At a time when the UK is trying to give the impression that it is open for business, this use of CVAs undermines the trust required between two parties entering into a contract. If one side can unilaterally rip up a contract in this way, it reduces the attraction of a sector that is crying out for investment – a lack of which puts jobs and the wider economy at risk.
It is no wonder that these growing concerns around the use of CVAs reached a tipping point as a group of landlords mounted a legal challenge against House of Fraser in the Scottish court, following a controversial creditor vote in June.
The petition lodged by the group challenges the CVA on both the grounds of “unfair prejudice” and “material irregularity”, reflecting our own view on CVAs – and the view of many of our members – that landlords have been disproportionately and unfairly affected.
The overriding consensus across our membership, which includes property owners, retailers and local authorities is that the spirit of fairness which originally underpinned the CVA process has been lost. The process is fundamentally flawed, in that it allows all creditors to vote on a process which in fact targets a single creditor group.
Rather than a tool of last resort, CVAs are effectively being employed as a legal loophole and tax efficiency measure to enable businesses to escape rental liabilities and rates bills, reduce property portfolios and exit contractual agreements.
Moreover, sudden termination of a lease agreement puts a huge financial strain on the landlord, and should that lead to their own insolvency, the pain would be shared by the local authority through reduced income from business rates, which help to fund public services.
Many of the largest retail property owners are in fact pension funds, so the sudden loss of income caused by CVAs may unexpectedly touch many more of us directly than first appears.
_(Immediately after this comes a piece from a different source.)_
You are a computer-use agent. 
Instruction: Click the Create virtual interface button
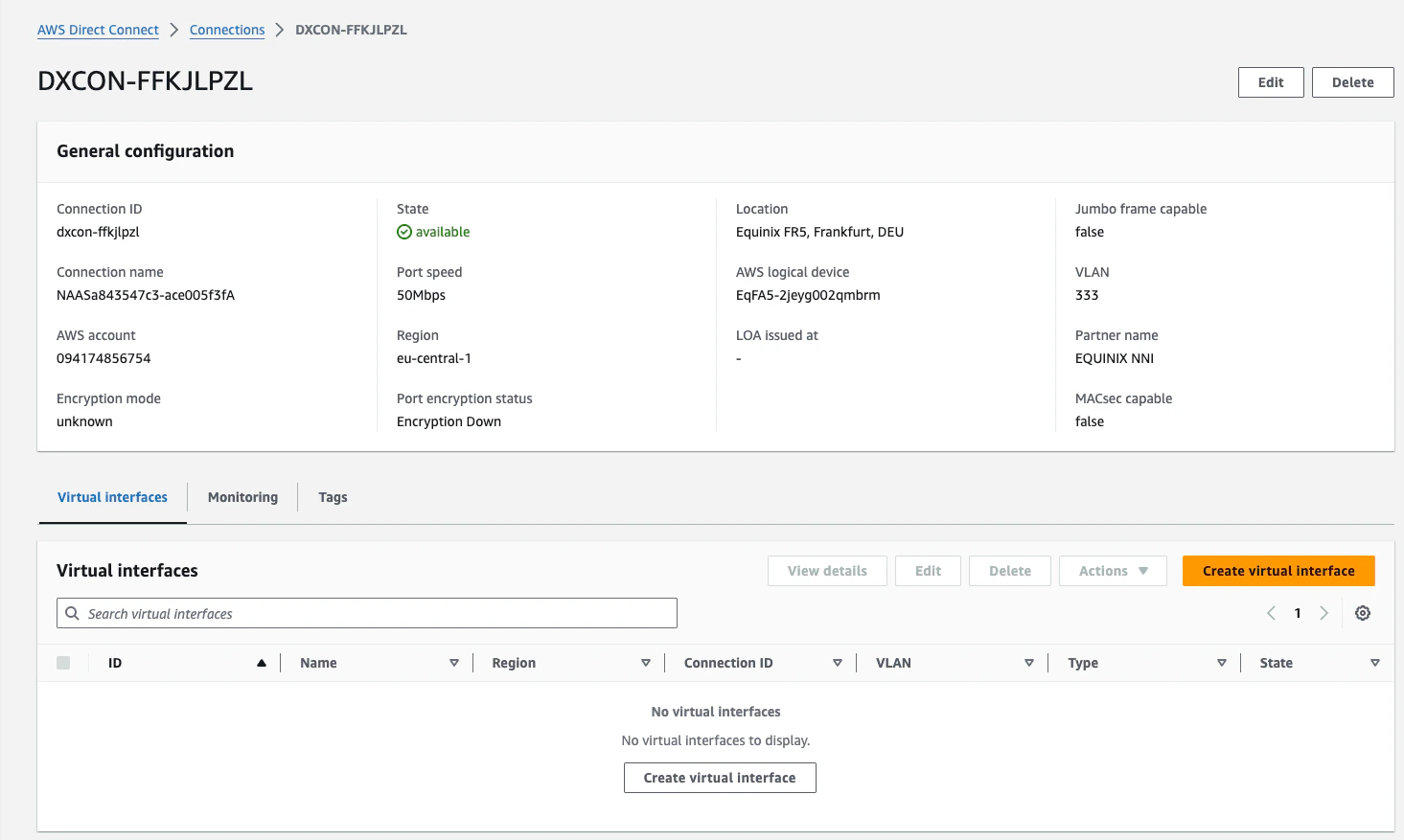[x=1278, y=570]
It is also a misconception that CVAs only affect landlords. Their ease of use leads to an uneven playing field, penalising solvent retailers and occupiers who cannot, or will not, re-adjust their cost base in this way, and have conducted their businesses responsibly.
“The chances of surviving a direct administration are almost double that of a CVA, primarily because they facilitate a dramatic and wide ranging restructure which addresses and reduces corporate debt.”
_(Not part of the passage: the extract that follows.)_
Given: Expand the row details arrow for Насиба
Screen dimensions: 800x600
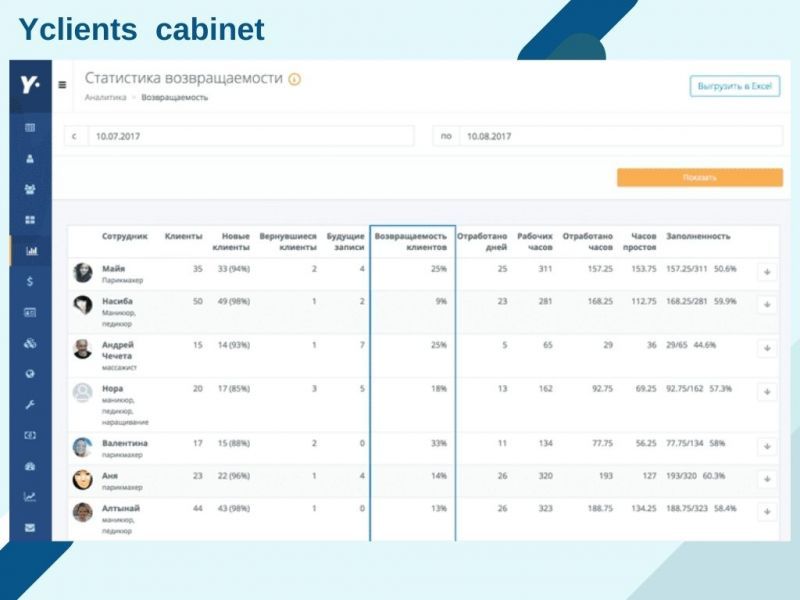Looking at the screenshot, I should pyautogui.click(x=767, y=306).

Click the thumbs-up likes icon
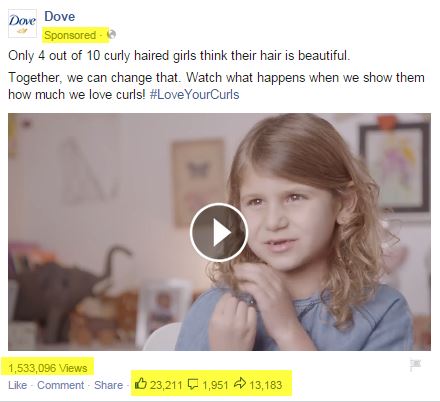click(140, 384)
The sum of this serves as a significant deterrent to private and public sector investment into town centres and high streets, which are already struggling to adapt to the structural changes in retail.
These concerns have led us to call for the use of CVAs to be scrutinised by the Government, to ascertain how CVAs are being marketed by advisers, and to establish if they are in fact an effective tool for saving businesses and preserving jobs.
Between 2008 and 2017, 12 retailers have undertaken a CVA, with only 2 surviving in the long term without going into a subsequent administration.
Industry statistics suggest the chances of surviving a direct administration are almost double that of a CVA, primarily because they facilitate a dramatic and wide ranging restructure which addresses and reduces corporate debt.
So in many cases the pain of CVAs in their current form – felt across various stakeholder groups – completely undermines confidence in the market for limited success, causing long term damage to a sector that can least afford it.
I predicted in the spring that the use of CVAs would come under greater scrutiny and face legal challenge. It gives me little pleasure to be proved right.